The Rohingya had no written script until Hanif – an Islamic scholar who fled Rakhine in an earlier surge of violence – began studying the nuances of the language.

Hanif said around 50 books have now been written using the script, which is also taught in some faith schools catering to the Rohingya in Malaysia, Pakistan, Saudi Arabia and Canada.

Other attempts at developing a writing system had used Arabic, Urdu and English scripts, the latter known as “Rohingya-lish”.

But “Hanifi Rohingya” may be the one to be encoded by the Unicode Consortium, a nonprofit that oversees the global standardisation of digital characters and numbers.

A representative for the US-based consortium told AFP by email that Hanifi Rohingya was one of the scripts being considered in the next version, but a final decision would be made in February.

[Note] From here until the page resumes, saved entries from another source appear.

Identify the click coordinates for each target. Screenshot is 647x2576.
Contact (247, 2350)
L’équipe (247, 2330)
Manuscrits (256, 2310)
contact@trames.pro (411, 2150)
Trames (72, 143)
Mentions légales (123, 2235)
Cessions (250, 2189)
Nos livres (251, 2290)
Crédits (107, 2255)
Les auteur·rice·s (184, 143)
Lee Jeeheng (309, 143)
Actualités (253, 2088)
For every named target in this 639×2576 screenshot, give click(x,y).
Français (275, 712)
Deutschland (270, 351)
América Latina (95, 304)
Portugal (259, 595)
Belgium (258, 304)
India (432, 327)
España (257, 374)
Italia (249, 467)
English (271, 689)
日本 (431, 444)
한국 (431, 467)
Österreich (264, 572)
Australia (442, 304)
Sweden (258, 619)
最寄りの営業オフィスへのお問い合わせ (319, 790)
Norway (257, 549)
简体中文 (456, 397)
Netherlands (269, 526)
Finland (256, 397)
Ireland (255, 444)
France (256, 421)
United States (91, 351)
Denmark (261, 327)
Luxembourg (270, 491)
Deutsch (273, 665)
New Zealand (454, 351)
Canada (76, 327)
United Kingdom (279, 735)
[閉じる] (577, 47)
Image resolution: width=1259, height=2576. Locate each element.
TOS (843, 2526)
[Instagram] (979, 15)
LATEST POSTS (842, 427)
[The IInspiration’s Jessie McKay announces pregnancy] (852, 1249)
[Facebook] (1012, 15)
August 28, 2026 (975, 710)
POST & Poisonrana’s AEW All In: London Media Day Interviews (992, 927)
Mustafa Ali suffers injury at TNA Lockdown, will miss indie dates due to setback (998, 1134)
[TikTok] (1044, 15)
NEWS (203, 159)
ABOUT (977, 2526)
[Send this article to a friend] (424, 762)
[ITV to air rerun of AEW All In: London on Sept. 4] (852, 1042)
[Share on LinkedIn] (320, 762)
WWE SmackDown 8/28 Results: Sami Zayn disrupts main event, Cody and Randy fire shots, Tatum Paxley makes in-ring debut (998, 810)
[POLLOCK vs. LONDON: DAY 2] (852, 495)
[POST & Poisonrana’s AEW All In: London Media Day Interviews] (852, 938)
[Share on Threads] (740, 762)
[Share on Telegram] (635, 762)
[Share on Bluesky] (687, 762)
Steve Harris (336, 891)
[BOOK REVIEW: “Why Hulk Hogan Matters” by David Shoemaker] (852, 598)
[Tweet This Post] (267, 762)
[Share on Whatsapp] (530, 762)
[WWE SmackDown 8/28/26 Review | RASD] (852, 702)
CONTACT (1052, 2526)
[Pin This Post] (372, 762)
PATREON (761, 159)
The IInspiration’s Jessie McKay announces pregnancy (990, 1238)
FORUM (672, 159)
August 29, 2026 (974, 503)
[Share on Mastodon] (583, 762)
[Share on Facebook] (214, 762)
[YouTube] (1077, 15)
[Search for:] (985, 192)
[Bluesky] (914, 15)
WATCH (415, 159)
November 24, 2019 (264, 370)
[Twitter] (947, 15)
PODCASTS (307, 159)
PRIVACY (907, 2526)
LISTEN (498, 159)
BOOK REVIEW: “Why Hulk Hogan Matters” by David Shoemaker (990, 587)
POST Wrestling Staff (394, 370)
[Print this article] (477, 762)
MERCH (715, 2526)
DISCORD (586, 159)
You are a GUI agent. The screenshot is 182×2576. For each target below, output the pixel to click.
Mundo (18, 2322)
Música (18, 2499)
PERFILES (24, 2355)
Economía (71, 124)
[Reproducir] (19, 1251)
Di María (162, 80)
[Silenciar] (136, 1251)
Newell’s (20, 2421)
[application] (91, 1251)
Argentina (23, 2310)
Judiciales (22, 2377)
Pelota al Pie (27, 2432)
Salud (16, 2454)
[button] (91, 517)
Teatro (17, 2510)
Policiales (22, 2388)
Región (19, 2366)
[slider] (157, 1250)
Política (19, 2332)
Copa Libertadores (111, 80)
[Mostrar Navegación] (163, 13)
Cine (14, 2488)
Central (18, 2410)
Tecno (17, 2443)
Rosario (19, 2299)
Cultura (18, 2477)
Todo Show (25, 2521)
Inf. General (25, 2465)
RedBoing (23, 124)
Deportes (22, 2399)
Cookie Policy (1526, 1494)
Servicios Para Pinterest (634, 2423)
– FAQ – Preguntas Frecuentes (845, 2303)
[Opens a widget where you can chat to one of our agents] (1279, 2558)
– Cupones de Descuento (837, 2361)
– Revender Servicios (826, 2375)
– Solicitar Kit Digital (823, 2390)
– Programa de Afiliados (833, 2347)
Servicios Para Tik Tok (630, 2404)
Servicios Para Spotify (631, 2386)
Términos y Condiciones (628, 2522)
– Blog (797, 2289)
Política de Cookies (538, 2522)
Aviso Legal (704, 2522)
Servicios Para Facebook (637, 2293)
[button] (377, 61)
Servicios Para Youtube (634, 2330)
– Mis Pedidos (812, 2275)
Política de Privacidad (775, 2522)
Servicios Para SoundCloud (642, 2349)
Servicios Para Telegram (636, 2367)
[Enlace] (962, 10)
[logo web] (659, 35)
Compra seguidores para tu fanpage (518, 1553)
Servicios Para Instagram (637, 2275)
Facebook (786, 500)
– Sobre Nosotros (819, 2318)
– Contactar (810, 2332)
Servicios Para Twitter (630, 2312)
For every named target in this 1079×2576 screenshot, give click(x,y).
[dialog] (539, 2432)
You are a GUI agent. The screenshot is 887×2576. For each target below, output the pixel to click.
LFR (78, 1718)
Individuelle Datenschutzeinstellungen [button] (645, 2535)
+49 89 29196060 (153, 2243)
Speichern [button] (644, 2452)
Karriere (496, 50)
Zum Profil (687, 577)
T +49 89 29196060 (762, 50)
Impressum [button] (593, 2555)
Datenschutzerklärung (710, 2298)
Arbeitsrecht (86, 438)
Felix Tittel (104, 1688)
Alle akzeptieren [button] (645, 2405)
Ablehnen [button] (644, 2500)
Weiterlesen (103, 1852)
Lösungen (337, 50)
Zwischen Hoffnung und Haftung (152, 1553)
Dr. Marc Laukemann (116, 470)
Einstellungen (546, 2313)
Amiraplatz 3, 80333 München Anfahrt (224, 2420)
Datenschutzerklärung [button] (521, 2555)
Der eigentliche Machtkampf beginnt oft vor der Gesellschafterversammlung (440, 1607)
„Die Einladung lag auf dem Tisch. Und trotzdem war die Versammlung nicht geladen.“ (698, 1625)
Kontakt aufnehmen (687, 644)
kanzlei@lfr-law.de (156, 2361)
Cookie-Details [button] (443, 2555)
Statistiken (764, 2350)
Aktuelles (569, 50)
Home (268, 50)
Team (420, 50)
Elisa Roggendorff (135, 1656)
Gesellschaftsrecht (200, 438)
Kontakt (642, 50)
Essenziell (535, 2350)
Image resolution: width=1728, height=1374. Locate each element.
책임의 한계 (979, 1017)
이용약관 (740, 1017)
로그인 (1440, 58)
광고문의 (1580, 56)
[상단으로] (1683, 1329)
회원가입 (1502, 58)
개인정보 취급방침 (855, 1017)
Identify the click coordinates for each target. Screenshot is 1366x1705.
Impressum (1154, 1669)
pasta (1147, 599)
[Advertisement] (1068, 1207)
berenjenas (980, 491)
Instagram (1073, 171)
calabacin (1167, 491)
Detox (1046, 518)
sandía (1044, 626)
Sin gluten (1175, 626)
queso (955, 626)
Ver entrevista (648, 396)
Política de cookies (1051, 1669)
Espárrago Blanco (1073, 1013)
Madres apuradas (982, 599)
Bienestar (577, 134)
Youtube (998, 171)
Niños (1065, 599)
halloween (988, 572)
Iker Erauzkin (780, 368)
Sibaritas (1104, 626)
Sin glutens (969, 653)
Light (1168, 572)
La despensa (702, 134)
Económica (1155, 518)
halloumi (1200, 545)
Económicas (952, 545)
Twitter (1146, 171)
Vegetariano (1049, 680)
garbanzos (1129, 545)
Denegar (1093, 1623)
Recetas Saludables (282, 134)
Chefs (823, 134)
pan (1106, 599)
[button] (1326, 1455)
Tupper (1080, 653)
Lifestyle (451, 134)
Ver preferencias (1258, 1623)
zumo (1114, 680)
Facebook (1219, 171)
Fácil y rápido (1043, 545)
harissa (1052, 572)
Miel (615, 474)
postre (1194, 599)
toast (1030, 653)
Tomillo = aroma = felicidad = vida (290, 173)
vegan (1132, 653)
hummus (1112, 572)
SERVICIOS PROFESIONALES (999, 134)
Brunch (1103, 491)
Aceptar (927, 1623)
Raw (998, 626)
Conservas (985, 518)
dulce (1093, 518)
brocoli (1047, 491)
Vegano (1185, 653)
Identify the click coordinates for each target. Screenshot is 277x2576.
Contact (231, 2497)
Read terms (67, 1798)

If approved, it would allow the global Rohingya diaspora – including, eventually, the more than 800,000 refugees in Bangladesh – to send messages through chat services like WhatsApp using their digital alphabet.

“[This] legitimises the struggle of the Rohingya language and its much persecuted people,” said Muhammad Noor, a software engineer who built a computer typeface for Hanifi Rohingya compatible with word processing, but not online usage.

Translators Without Borders, a nonprofit providing translation services for charities in crisis zones, said the importance of taking the Rohingya language into the digital realm could not be overstated.

“It is revolutionary,” the charity’s Rebecca Petras said in Cox’s Bazar, where the Rohingya camps are located.

“In order for the language to survive, a script is necessary. This would strengthen the language and go a long way to preserve it.”